Implications and Theoretical Insights
Formally distinguishing reward optimization from reliability capability is fundamental for the safe deployment of learned controllers in uncertain environments. The Bayesian framework provides:
- A statistically justified connection between RL evaluation and safety-critical deployment needs.
- Explicit recognition of the high bar imposed by rare-event safety requirements—empirical performance alone can be grossly misleading under limited validation data.
- Sequential validation protocols that improve efficiency and risk calibration, yielding practical advantages for safety certification processes in autonomous systems.
Of note, the approach is agnostic to the underlying controller—applicable to RL policies, heuristic, and classical controllers.
Limitations and Future Prospects
The current instantiation applies to a simplified 2D landing domain and presumes independence of rollout conditions. Generalization to high-fidelity simulators, more complex operating distributions (including distributional shift or nonstationarity), and rare-event estimation constitute practical and theoretical frontiers. Extension to broader classes of autonomous systems (robotics, driving), integration with runtime monitoring, and adaptive budget allocation for validation are natural future directions.

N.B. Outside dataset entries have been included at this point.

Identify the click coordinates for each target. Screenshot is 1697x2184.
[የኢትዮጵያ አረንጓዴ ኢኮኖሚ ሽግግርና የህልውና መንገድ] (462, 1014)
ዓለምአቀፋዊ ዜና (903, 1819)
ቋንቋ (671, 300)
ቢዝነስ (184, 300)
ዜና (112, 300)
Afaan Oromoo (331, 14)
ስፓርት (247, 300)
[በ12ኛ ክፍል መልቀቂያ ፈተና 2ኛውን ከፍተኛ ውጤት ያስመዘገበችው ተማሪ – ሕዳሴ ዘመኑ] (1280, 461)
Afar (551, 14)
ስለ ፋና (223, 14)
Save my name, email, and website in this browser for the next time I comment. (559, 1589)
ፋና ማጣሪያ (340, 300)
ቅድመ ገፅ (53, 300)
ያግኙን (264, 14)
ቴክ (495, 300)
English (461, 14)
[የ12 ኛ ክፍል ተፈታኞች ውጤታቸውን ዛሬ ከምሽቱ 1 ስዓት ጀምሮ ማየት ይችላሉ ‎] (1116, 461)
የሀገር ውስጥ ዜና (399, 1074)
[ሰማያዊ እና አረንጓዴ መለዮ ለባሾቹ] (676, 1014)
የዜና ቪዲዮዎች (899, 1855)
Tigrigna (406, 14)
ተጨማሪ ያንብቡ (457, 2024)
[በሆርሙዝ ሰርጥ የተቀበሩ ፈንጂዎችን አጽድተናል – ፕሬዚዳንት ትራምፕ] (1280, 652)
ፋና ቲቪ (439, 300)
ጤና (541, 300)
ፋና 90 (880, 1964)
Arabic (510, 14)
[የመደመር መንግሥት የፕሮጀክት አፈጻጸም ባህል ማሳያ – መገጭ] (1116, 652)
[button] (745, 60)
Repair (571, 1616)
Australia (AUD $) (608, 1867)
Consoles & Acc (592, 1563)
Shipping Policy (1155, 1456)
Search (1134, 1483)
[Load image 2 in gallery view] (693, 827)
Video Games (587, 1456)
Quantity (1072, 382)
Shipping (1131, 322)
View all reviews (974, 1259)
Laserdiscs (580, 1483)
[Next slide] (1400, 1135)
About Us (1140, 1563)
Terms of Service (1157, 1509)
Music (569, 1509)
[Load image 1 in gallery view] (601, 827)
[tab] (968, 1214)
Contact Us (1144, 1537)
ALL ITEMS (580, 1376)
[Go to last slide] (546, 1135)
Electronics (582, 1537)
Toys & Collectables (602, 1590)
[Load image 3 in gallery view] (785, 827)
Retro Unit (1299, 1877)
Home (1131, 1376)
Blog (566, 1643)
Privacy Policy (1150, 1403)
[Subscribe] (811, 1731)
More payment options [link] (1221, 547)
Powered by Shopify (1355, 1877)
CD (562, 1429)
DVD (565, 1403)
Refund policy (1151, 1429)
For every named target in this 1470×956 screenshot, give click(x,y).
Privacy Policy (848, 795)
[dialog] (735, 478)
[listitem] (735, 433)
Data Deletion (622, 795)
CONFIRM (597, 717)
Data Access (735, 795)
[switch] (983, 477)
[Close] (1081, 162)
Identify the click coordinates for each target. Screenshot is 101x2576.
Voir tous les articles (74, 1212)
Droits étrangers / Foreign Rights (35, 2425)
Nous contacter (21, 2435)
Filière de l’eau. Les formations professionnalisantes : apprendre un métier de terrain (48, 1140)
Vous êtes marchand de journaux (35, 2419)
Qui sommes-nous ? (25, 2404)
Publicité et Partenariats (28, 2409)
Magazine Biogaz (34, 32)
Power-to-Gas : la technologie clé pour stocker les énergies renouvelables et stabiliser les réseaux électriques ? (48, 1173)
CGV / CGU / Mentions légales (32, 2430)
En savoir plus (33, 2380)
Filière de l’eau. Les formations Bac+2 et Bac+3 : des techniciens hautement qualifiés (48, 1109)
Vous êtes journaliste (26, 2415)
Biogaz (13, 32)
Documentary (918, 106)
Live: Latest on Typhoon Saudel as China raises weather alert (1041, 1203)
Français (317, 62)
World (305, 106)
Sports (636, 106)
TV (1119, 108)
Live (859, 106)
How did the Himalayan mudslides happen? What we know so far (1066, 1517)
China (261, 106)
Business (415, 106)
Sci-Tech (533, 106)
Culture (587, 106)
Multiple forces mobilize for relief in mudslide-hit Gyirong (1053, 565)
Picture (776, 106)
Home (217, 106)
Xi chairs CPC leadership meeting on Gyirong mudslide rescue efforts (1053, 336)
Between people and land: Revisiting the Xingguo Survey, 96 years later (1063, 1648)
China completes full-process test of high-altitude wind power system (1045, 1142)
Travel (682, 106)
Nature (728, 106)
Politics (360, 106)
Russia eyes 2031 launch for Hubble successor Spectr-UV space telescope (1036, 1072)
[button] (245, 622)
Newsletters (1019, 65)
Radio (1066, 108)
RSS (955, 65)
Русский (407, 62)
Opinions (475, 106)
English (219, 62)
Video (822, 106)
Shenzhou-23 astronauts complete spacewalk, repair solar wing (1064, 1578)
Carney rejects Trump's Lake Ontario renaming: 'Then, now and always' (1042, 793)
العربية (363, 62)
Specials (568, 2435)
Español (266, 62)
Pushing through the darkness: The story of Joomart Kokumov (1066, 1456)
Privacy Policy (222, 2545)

On the theoretical side, further work could address:
- Hierarchical Bayesian approval formulations for multi-system deployments.
- Calibration of Bayesian approval probabilities over repeated deployments and external validity in real-world simulators.
- Explicit modeling of distribution shifts to bridge simulation-to-reality (sim-to-real) gaps.
Conclusion
This work establishes that uncertainty-calibrated statistical inference is essential for making deployment decisions regarding learned control systems under finite validation evidence. By dissociating controller learning from deployment approval and adopting a sequential Bayesian framework, the paper illuminates the conservative, data-dependent, and theoretically principled nature of real-world deployment readiness. The implication is clear: future AI deployment, especially for safety- and mission-critical domains, must move beyond empirical performance to formally account for statistical uncertainty through such probabilistic validation frameworks.